Simon avoue que sa foi fut l'une de ses principales motivations au départ. « Je suis chrétien catholique, me dit-il. Et quand j'ai vu ce génocide contre les chrétiens en Irak, ça m'a convaincu de partir. » Ancien soldat de l'armée espagnole, il n'a pas eu besoin de bénéficier d'une formation militaire. Après s'être battu quelque temps, l'homme est passé instructeur auprès de milices de défenses yézidis. La situation de cette communauté dans le besoin, brimée par Daesh, où les hommes sont exterminés et les femmes forcées de devenir esclaves sexuelles, fut également l'une des motivations de Simon.
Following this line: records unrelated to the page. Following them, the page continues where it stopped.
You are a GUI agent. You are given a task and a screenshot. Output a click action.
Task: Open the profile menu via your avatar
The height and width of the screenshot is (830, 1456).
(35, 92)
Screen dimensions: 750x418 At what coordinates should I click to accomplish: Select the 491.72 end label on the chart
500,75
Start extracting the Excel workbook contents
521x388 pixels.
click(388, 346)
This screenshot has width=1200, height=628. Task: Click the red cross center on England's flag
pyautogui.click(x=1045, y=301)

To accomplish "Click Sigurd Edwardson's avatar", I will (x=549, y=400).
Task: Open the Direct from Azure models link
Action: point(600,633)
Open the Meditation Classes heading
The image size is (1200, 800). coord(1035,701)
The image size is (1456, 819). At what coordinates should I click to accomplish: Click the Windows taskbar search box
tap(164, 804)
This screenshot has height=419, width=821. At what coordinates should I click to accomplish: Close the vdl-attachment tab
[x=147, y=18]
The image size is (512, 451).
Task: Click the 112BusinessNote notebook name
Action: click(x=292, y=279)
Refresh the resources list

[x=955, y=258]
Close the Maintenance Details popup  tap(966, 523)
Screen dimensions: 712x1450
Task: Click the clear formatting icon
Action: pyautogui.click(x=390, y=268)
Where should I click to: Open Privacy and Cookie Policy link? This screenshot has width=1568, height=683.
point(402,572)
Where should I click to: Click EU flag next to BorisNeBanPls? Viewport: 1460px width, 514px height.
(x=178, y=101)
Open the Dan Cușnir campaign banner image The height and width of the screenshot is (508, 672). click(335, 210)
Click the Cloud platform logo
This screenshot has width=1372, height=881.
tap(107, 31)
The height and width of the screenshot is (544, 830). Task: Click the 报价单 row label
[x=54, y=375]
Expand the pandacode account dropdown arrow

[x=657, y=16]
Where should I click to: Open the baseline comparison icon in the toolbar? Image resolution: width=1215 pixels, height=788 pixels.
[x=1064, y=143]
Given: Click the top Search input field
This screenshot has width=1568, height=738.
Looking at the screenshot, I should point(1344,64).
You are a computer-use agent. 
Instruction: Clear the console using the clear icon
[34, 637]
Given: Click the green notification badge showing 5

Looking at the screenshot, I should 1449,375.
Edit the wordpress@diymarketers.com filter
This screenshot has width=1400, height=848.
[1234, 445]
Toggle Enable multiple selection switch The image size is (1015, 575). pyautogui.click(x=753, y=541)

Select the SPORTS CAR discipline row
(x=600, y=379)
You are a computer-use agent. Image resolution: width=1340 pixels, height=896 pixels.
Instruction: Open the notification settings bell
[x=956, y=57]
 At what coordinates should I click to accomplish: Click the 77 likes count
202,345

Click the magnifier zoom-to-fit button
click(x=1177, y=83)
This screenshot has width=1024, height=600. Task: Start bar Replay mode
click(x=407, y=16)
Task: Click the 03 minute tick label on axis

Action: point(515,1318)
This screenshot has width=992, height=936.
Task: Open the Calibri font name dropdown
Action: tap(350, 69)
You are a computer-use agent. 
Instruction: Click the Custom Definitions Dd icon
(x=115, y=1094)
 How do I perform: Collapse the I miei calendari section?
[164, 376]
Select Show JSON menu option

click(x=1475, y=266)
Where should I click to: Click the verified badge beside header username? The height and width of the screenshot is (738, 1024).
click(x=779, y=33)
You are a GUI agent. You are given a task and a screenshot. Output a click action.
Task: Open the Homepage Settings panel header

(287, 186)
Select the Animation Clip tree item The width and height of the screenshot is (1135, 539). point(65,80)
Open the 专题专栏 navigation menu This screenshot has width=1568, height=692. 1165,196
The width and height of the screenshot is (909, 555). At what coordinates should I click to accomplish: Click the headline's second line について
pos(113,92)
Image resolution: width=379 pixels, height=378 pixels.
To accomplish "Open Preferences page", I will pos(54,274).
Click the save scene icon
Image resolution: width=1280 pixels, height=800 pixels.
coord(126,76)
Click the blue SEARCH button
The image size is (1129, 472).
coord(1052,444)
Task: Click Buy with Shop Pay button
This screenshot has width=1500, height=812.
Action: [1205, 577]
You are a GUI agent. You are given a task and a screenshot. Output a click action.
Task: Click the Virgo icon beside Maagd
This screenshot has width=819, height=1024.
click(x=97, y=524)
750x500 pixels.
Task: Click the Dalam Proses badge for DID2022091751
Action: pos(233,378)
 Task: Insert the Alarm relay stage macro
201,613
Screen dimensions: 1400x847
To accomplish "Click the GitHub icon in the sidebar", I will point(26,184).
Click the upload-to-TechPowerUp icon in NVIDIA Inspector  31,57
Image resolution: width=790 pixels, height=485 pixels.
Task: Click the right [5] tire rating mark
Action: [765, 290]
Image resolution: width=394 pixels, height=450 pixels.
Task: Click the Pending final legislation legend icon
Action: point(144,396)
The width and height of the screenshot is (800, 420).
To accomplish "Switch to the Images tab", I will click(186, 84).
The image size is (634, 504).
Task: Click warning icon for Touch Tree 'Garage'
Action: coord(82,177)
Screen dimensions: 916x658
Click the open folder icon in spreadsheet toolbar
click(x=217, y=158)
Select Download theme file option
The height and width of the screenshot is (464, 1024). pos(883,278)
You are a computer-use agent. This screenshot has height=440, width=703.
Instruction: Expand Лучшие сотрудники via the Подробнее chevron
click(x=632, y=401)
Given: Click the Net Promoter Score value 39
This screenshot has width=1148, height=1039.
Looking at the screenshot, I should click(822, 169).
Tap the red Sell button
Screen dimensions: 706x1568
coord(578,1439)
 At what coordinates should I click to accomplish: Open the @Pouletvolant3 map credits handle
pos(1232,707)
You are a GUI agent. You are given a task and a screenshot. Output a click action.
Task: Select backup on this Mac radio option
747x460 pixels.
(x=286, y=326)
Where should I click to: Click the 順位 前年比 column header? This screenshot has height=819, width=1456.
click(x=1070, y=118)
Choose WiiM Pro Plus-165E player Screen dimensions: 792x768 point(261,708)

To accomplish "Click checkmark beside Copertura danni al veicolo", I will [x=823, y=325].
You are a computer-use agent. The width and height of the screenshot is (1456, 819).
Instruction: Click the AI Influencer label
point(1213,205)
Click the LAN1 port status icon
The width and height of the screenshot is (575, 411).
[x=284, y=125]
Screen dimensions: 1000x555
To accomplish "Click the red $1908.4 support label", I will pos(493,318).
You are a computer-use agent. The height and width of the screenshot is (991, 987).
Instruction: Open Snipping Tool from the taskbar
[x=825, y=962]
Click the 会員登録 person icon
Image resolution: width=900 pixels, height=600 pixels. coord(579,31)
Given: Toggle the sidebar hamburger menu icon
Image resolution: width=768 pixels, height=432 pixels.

Entre 2013 et 2014, près de 6 000 femmes yézidis furent capturées et réparties entre djihadistes étrangers. « Les gens sont heureux de ma présence, me dit Simon. Ils comprennent ma motivation, se montrent généreux et veulent toujours m'inviter à manger ou à dormir chez eux. » Le soldat de Dwekh Nawsha ne souhaite pas s'éterniser sur le récit de ses combats, « bien réels » selon lui. Car si beaucoup de soldats étrangers semblent être déçus de leur affectation par les commandants peshmergas, souvent derrière des tranchées calmes, Simon ne semble pas être dans cette configuration-là. « Un jour, avec mon unité peshmerga, on a été pris d'assaut à Beşiir. Là, ça ne rigolait pas. On en a tués 40 et on a perdu un soldat. Je me rappelle aussi d'une bataille pas loin de Sinjar où on a perdu 40 camarades – en échange, nous avons tué 400 djihadistes. »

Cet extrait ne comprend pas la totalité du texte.